◆ DAFTAR ENTRI
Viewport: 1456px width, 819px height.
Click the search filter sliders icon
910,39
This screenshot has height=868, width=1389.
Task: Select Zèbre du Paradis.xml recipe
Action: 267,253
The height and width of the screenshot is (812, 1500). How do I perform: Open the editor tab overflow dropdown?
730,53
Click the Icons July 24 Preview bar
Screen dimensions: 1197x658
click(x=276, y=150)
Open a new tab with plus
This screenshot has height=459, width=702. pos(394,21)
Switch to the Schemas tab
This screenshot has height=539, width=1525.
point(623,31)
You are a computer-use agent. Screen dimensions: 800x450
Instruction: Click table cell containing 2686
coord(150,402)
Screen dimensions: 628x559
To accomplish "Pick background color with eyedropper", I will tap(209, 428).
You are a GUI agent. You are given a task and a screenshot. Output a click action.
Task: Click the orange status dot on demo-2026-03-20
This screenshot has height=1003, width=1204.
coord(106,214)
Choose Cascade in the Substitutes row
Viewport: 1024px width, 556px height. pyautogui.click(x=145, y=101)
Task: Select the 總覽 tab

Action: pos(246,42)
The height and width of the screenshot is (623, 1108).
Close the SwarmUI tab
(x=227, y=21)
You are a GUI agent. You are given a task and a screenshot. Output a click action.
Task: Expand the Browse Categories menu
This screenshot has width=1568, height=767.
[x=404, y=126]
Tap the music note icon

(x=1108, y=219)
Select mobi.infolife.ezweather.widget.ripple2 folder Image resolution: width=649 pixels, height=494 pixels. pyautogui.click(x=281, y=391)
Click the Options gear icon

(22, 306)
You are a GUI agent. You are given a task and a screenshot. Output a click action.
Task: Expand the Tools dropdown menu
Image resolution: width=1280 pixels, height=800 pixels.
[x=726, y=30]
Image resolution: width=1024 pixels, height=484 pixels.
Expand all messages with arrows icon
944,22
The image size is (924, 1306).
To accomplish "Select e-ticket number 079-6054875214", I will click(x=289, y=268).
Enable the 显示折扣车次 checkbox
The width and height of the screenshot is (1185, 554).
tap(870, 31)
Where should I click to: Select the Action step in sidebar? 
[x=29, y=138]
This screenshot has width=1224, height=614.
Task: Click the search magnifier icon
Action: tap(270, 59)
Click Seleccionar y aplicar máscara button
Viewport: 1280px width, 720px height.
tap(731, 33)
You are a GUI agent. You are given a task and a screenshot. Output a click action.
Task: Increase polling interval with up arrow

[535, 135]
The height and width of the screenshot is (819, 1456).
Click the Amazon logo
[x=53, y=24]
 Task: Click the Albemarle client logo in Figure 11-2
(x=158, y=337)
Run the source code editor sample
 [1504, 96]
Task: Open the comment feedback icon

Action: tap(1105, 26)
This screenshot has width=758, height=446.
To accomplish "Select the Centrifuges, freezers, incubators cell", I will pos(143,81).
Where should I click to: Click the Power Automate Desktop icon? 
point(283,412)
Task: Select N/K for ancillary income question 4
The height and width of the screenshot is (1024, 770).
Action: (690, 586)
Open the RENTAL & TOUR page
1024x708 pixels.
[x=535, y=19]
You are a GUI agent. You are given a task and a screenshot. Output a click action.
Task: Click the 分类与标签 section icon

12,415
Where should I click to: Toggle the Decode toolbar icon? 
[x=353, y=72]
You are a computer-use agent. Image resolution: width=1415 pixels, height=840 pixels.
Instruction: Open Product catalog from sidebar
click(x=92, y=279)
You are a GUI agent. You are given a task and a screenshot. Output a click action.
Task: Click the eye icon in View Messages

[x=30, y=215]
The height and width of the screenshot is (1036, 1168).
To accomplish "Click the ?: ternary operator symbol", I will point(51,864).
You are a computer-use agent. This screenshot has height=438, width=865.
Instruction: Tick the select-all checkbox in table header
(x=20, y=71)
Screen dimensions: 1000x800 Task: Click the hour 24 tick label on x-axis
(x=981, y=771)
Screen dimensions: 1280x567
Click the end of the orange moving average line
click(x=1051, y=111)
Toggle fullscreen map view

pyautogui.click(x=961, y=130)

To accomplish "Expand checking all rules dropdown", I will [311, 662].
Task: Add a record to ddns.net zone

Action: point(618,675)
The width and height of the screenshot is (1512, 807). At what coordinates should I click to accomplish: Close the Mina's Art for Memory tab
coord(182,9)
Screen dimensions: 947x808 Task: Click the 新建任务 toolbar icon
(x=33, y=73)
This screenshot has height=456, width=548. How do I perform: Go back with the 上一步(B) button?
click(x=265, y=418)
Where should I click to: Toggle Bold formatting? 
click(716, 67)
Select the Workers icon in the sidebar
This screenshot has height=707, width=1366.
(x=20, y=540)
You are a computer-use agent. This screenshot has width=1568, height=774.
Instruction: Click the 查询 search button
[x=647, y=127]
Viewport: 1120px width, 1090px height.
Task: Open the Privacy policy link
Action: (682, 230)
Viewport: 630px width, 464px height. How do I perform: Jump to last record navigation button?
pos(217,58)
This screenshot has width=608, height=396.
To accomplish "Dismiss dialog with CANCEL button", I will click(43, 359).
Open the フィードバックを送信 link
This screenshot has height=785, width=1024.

◆ SOAL
Tulis ulang bagian entri dari baris yang memuat "Where should I click to: Select" sampai baris yang memuat "tap(731, 33)". Tukar "sidebar" dengan "side panel" dan biarkan selebihnya tetap sama.

◆ JAWABAN TERTULIS
Where should I click to: Select the Action step in side panel? 
[x=29, y=138]
This screenshot has width=1224, height=614.
Task: Click the search magnifier icon
Action: tap(270, 59)
Click Seleccionar y aplicar máscara button
Viewport: 1280px width, 720px height.
tap(731, 33)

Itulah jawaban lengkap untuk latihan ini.